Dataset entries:
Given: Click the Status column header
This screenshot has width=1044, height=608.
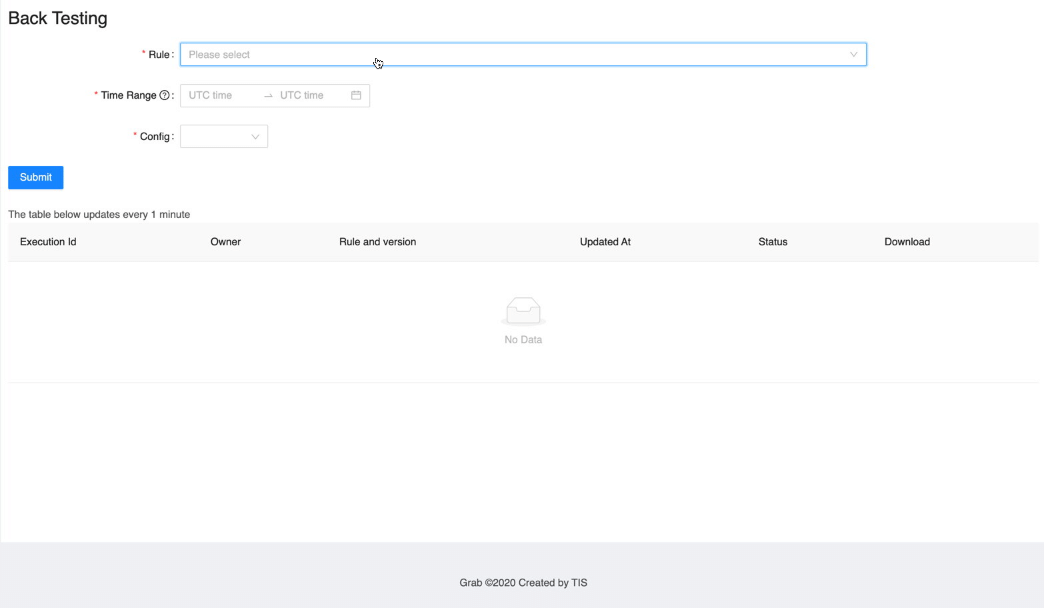Looking at the screenshot, I should [772, 242].
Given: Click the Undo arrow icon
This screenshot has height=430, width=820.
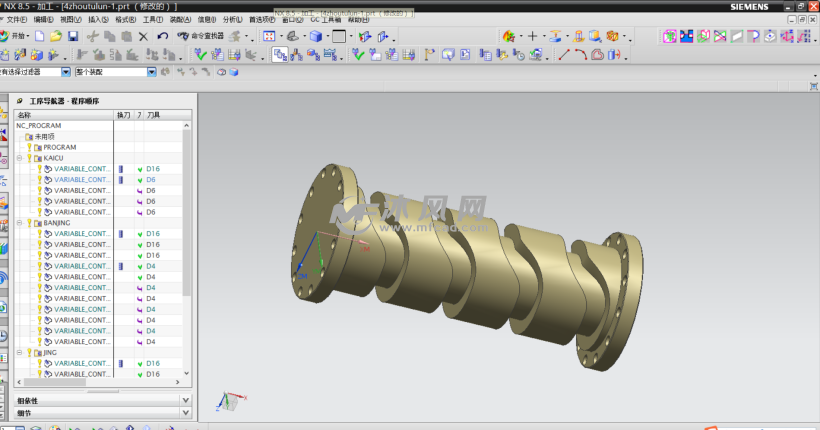Looking at the screenshot, I should (x=162, y=36).
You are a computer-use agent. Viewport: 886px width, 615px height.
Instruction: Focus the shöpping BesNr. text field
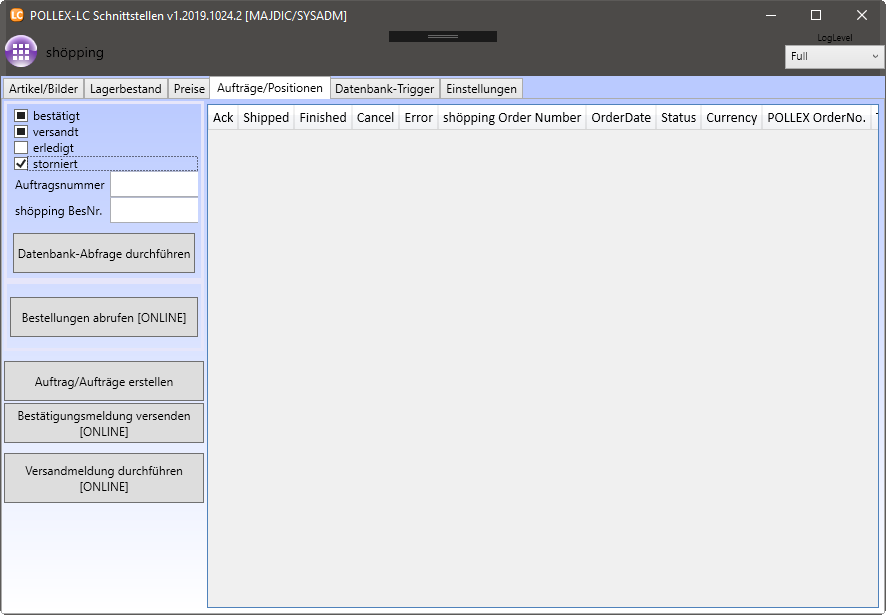coord(154,211)
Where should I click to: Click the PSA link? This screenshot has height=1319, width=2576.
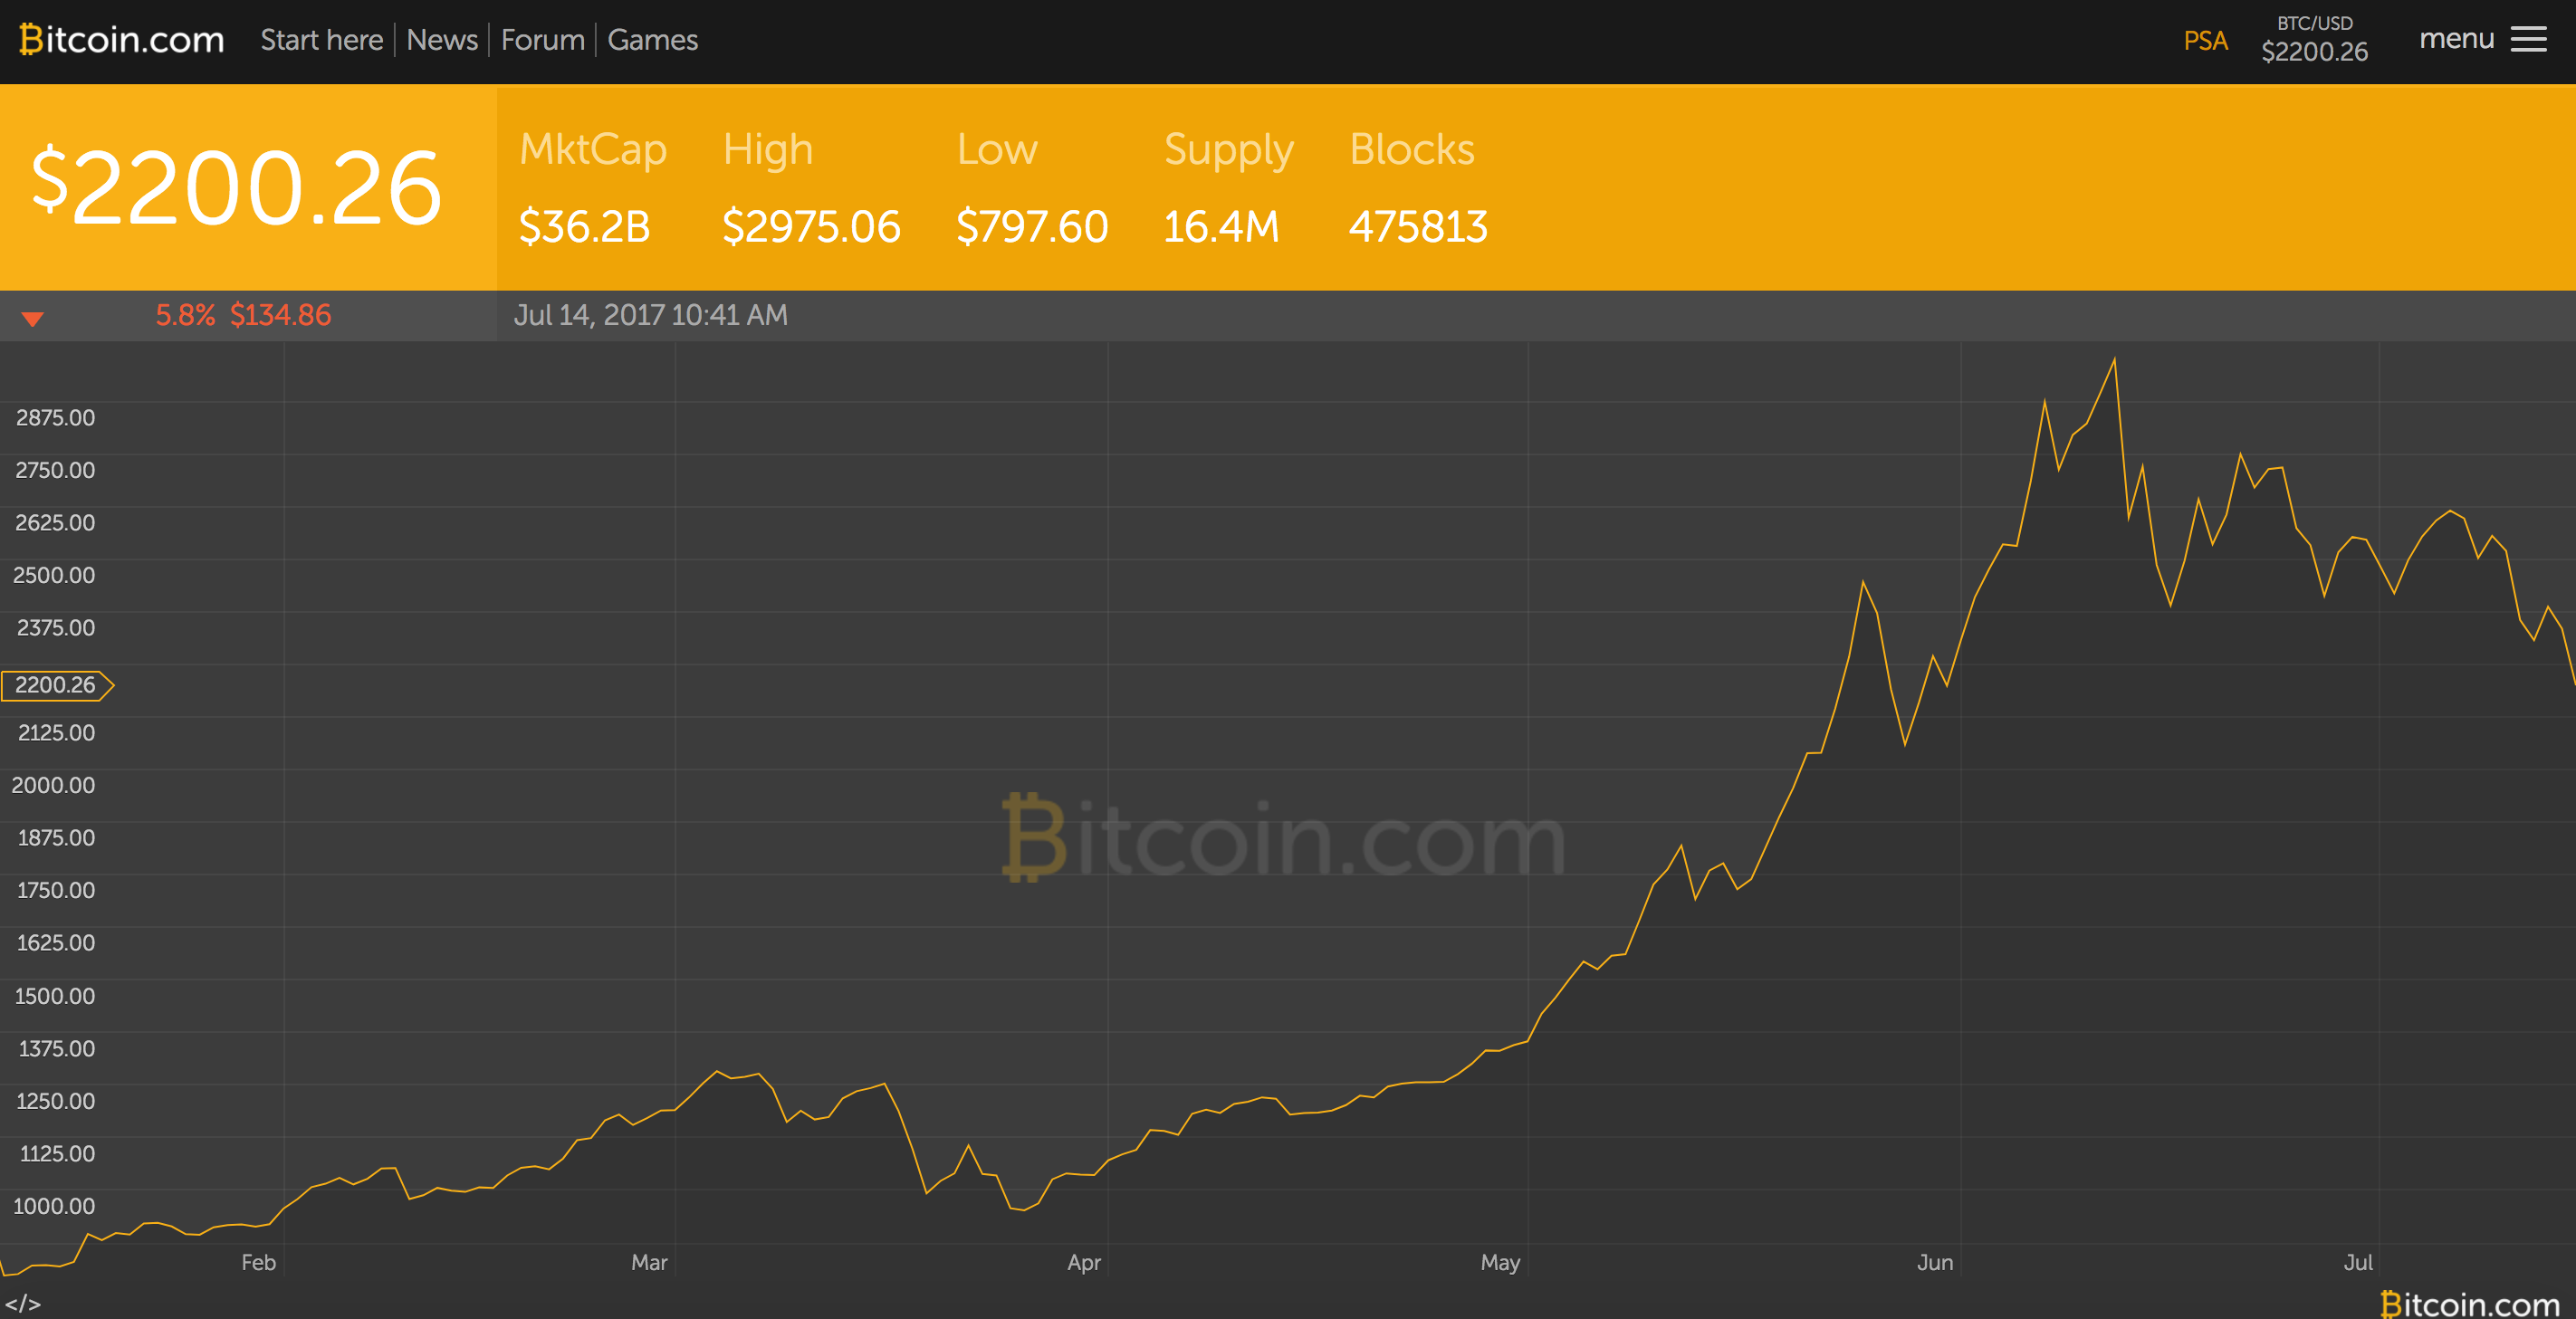2205,41
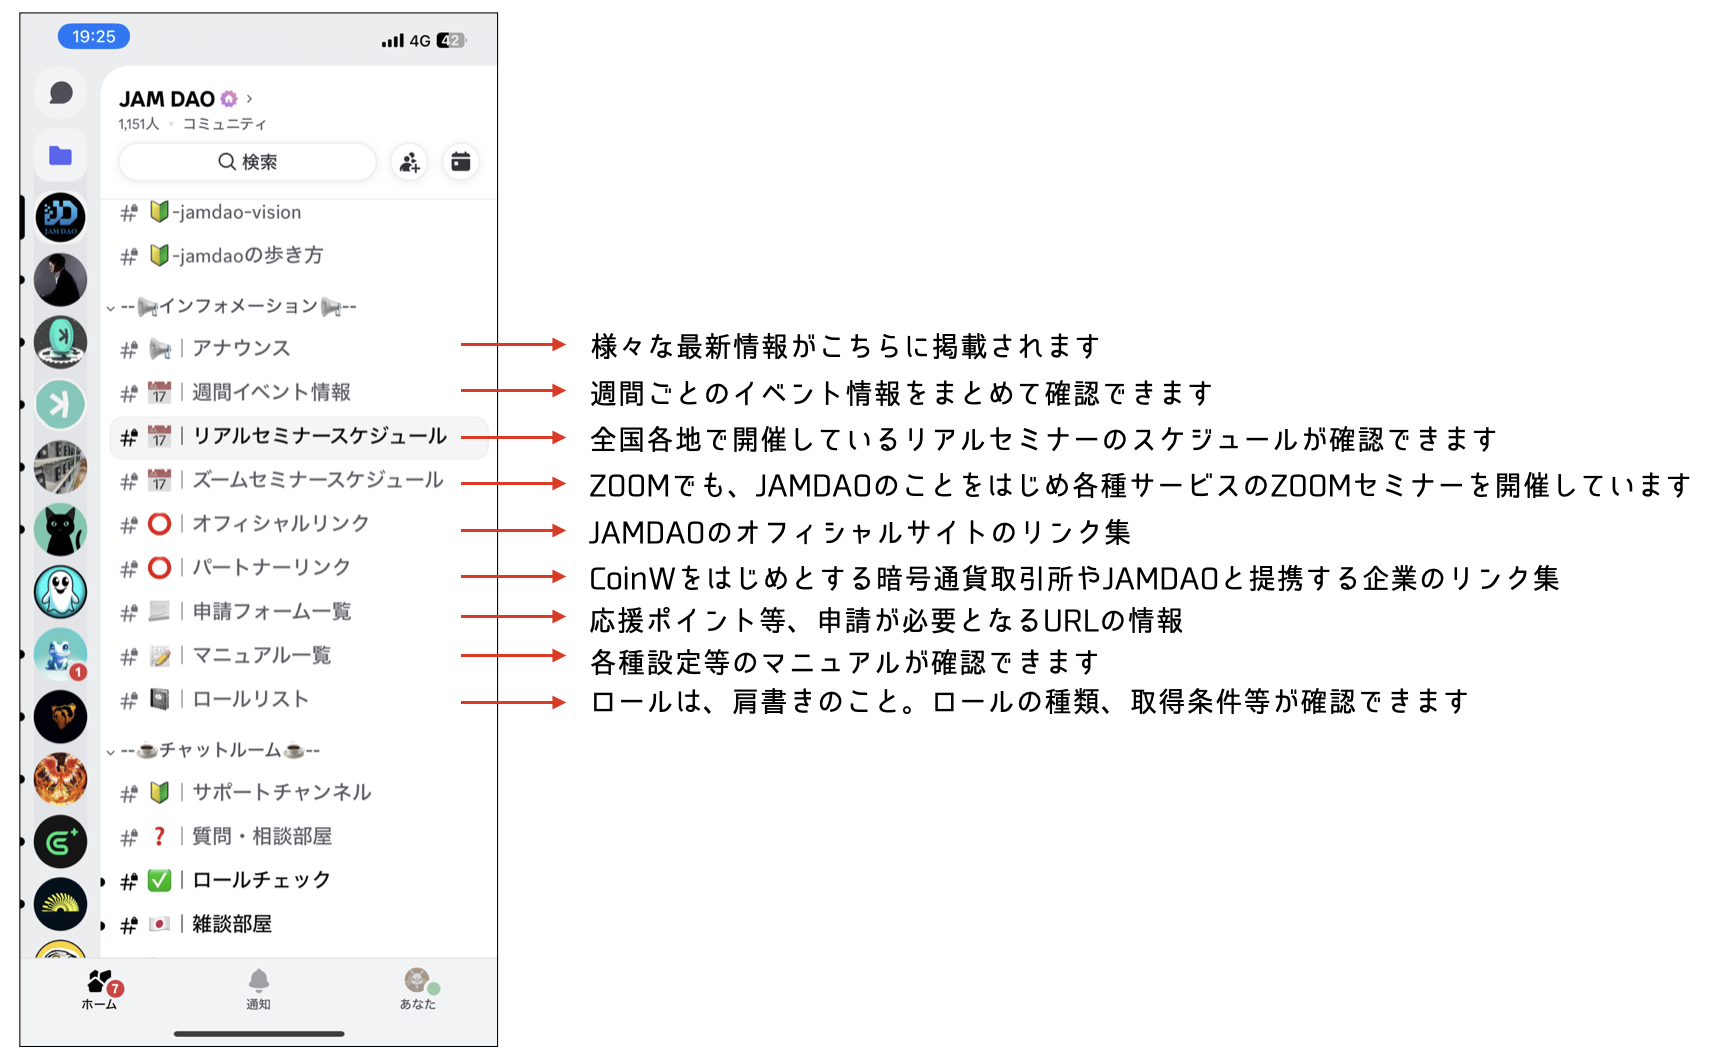Open direct messages speech bubble icon
This screenshot has height=1060, width=1718.
coord(61,93)
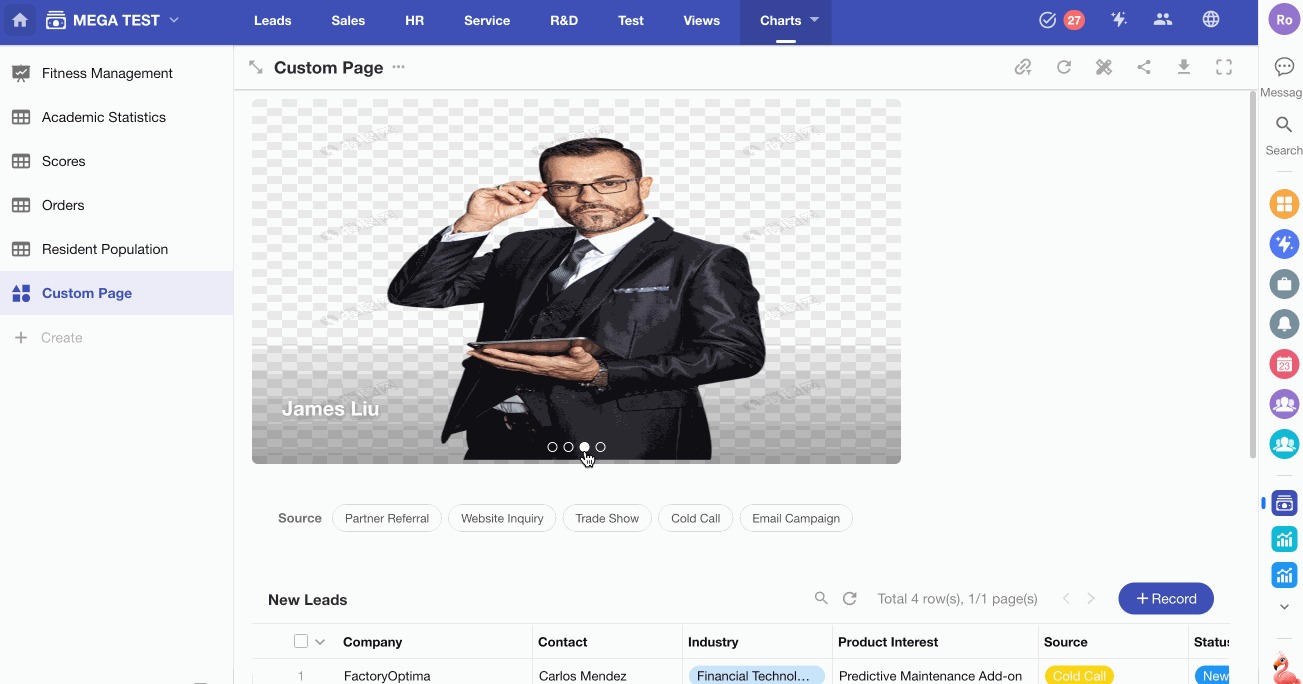1303x684 pixels.
Task: Open Academic Statistics in the sidebar
Action: click(x=104, y=117)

• _Problem statement_:
Exactly the lines from the line with "You are a computer-use" through the end of the data are to be reproduced, and no picture is to be included.

• _Expected answer_:
You are a computer-use agent. Viewport: 886px width, 615px height.
Instruction: Focus the shöpping BesNr. text field
coord(154,211)
Where should I click to: Click the PSA link? This screenshot has height=1319, width=2576.
2205,41
Open direct messages speech bubble icon
This screenshot has height=1060, width=1718.
coord(61,93)
1303x684 pixels.
Task: Open Academic Statistics in the sidebar
Action: click(x=104, y=117)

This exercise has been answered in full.